La parroquia del barrio en el que vivo, una construcción bastante moderna, cuenta con tres paños de madera, de suelo a techo, de unos doscientos metros cuadrados cada uno. Más un centenar largo de bancos, puertas y otros elementos provenientes del árbol. Todo combustible a más no poder. Y ni una manguera ni un extintor. Para colmo, el previsor arquitecto de hace medio siglo, diseñó una salida complementaria en el viento opuesto a la principal, pero, recientemente, para improvisar una capilla donde depositar un paso, se cegó. No quiero pensar si, en un oficio religioso, se desencadenara un incendio próximo a la única salida. Ni señalización existe de la vía de evacuación que, necesariamente, debería pasar por la sacristía, cuya puerta, salvo en horas de misa, está cerrada por dentro.

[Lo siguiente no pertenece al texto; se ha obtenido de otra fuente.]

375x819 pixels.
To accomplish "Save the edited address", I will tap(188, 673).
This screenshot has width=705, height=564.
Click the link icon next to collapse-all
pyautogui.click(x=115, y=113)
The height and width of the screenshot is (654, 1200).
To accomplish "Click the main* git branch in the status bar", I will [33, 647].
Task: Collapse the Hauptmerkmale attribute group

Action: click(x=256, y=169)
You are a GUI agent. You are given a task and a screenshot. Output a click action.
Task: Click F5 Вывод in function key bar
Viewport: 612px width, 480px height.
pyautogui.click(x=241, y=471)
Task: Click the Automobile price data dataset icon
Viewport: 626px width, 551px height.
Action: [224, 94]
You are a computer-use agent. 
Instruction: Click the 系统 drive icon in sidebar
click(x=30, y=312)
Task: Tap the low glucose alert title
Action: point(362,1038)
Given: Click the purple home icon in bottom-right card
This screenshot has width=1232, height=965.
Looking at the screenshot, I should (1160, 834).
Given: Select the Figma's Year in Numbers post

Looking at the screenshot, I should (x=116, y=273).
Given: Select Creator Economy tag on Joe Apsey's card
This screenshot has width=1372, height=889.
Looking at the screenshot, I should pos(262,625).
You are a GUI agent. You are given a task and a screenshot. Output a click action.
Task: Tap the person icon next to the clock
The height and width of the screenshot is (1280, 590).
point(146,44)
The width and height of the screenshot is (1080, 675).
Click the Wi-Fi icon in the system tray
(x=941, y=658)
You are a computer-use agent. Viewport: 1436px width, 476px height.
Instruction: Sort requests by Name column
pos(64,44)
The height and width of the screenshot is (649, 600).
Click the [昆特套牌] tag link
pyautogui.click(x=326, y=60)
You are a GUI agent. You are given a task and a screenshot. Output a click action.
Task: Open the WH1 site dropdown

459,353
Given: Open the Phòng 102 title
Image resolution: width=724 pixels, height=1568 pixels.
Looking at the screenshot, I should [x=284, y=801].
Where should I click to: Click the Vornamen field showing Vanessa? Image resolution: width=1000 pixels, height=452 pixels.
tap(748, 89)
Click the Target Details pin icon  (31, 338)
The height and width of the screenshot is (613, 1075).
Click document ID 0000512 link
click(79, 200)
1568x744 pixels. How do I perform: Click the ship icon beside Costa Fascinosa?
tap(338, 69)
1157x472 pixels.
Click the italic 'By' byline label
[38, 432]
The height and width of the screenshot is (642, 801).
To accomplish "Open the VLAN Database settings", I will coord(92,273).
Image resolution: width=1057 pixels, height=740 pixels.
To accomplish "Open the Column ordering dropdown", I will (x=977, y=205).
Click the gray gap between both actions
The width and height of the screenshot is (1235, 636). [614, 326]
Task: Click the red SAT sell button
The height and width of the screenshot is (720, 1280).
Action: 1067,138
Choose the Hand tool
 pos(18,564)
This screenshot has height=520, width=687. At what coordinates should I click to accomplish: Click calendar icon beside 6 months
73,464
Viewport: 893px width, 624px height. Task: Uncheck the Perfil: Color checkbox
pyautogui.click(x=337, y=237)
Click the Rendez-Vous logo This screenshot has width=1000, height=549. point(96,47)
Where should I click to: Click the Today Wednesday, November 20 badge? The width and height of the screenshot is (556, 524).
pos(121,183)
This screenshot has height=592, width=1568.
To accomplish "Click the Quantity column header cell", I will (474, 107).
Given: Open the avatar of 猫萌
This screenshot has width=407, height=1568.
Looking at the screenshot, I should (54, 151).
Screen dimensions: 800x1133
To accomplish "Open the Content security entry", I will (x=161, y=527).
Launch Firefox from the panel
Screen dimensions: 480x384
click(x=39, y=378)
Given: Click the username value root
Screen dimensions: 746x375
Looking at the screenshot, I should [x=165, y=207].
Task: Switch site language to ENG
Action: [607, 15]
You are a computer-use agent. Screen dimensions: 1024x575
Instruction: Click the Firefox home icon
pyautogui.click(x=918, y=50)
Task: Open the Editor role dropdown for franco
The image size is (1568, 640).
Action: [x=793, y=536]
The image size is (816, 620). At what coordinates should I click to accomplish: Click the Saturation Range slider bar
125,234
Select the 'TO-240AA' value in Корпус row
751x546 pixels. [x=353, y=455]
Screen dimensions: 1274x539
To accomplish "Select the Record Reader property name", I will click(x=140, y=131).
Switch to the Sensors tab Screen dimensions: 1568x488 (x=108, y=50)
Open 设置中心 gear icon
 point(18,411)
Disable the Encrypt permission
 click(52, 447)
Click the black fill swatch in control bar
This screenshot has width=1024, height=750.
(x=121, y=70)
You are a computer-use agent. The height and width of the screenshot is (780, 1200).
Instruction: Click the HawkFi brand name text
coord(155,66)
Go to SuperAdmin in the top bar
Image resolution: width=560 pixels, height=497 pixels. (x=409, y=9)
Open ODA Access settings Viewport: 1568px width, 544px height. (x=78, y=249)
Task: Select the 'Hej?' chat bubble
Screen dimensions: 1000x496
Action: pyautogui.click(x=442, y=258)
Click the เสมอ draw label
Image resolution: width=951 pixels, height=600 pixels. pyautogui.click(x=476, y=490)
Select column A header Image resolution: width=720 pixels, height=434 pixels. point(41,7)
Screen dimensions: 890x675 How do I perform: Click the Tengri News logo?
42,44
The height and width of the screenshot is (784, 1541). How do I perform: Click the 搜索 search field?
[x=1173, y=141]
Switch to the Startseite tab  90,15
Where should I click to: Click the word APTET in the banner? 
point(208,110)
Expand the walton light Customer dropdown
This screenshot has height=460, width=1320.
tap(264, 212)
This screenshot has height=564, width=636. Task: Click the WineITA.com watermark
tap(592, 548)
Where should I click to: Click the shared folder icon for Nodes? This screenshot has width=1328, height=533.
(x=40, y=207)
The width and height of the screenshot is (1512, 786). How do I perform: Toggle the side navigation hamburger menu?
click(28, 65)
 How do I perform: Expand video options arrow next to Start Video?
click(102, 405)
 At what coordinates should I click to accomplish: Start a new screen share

Podrá decirse que son críticas de un mal feligrés, pero empeño mi palabra de que es todo lo contrario: preocupación. Porque, como ya habrán pensado quienes me honren con la lectura de estas líneas, el ejemplo que cito, lejos de ser singular, está sumamente extendido por toda España. Llevo años, por deformación profesional, comprobándolo. Iglesias donde, a cada poco, se acometen obras de mejora, pero, con honrosas excepciones (que sí las hay) olvidándose de las prescripciones propias de los edificios civiles. ¡Ahora entiendo la expresión obra civil, aunque los cuarteles están mucho mejor!
No se trata, claro está, de desguazar las celosías de un templo medieval para hacer una salida de emergencia, ni de colocar, sobre una vidriera gótica, un extintor colorado para que dé el cante, aunque los cristales policromados representen las llamas del infierno. Curiosamente, los grandes monumentos sí suelen disponer de señalética (con perdón de la RAE), más o menos suficiente.
Naturalmente que todos estos templos que no se proveen de mangueras y demás no están amparados por extraterritorialidad alguna. Y, evidentemente, hay normas de los tres niveles administrativos que compelen a sus responsables, como a cualquiera, a garantizar la seguridad de quienes, asidua o esporádicamente, visitan estos edificios, guiados por la fe o el amor al arte (o por ambas cosas). Si alguien tiene curiosidad, como ahora se dice, «me pone un privado» y se lo detallo.
Y, en fin, dado que la asistencia a las iglesias tiene un alto porcentaje de personas ancianas, también podríamos hacer un recuento de cuántas cuentan con servicios higiénicos. Una carencia que, por cierto, también es extensible, vergonzosamente, a algunas oficinas públicas. Pero eso lo dejaré para mejor ocasión.